Blogging Pedagogy was launched in 2005 as a forum where UT English and Rhetoric & Writing instructors could share assignments and discuss pedagogical issues. Over time, the blog developed into a forum where instructors could share ideas in narrative form, allowing them to situate their assignments in a context that fostered discussion and feedback from other instructors. Assignments can now be presented as part of a teaching philosophy, and this gives instructors a better sense of how an assignment or in-class activity might work (or not work) in their own classroom. Users posting to the blog participating in a community text while also developing a small archive of their own teaching progress (each post is part of both the community blog and a user's individual blog). This allows for both peer review of assignments and personal reflection about teaching.

In addition to these uses, Blogging Pedagogy also offers a more general space for instructors to share their thoughts, including successes, failures and frustrations with their teaching.

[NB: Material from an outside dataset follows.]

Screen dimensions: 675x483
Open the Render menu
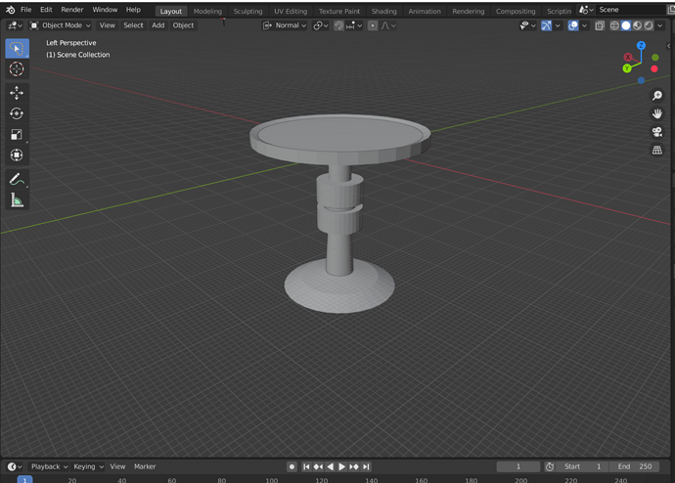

In the fall of 2009, Blogging Pedagogy was redesigned to make it easier for users to share information. At the same time, the blog was restructured, under the guidance of the Blogging Pedagogy Advisory Board, to focus more specifically on discussing the effects of technology on pedagogy, particularly the teaching of writing and reading.


Currents in Electronic Literacy

In 1994, DWRL co-founder John Slatin published the first issue of CWRL, an e-journal that explored the intersection of technology, pedagogy, and electronic literacy. In 1999 the Lab changed the title of the journal to Currents in Electronic Literacy and has published an issue annually ever since. The past two issues of Currents have continued journal's tradition of publishing excellent scholarship. The 2008 issue focused on social networking and the digital commons, and the 2009 issue paid tribute to the founding editor John Slatin.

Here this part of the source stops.